Return exactly, please, the line that contains "This screenshot has height=292, width=523." and every line after it through the end of the material that follows, leaving pictures aside.

#### DATA FOR THIS TASK:
BEGIN

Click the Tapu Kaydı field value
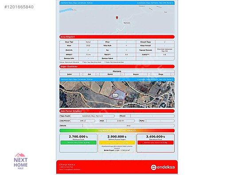This screenshot has width=234, height=175. click(x=93, y=116)
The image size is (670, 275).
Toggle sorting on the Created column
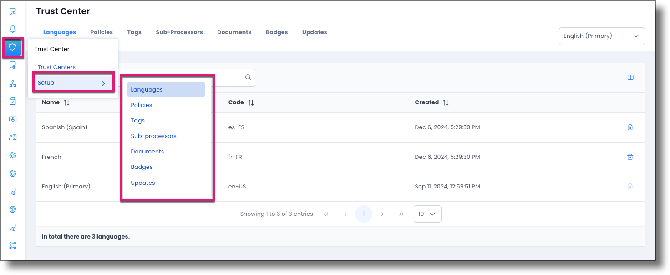click(x=445, y=102)
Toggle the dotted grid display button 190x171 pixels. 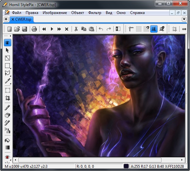139,29
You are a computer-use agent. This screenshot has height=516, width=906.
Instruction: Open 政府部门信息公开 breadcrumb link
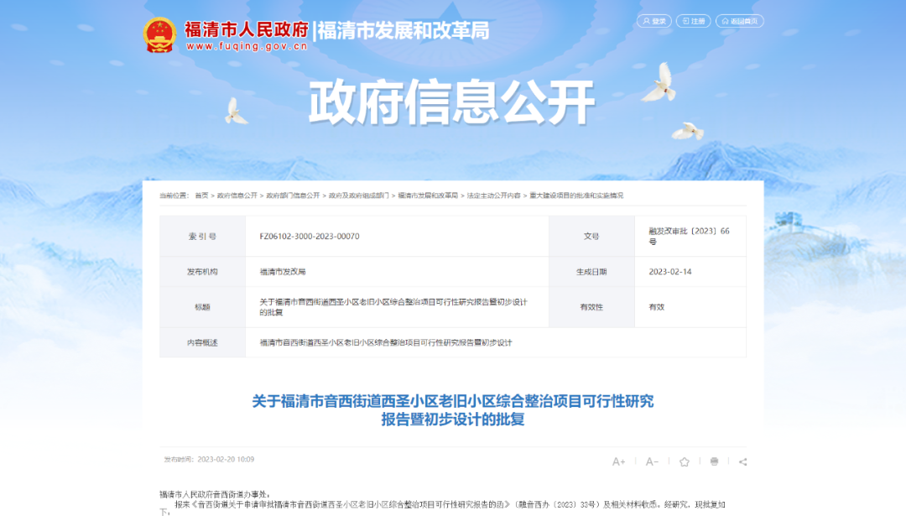click(293, 195)
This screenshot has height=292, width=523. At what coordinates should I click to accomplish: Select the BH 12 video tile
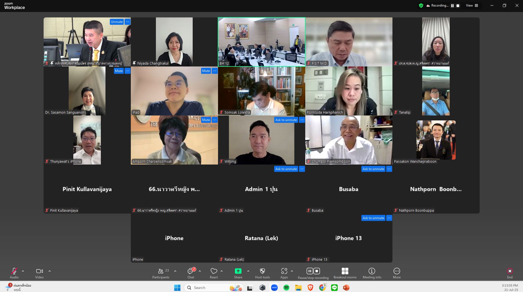tap(261, 42)
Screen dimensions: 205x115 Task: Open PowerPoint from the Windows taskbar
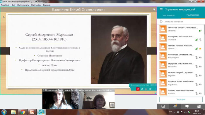(x=32, y=112)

END

#### COMPLETED TASK:
This screenshot has height=292, width=523. At what coordinates should I click to accomplish: Select the BH 12 video tile
tap(261, 42)
Screen dimensions: 205x115 Task: Open PowerPoint from the Windows taskbar
(x=32, y=112)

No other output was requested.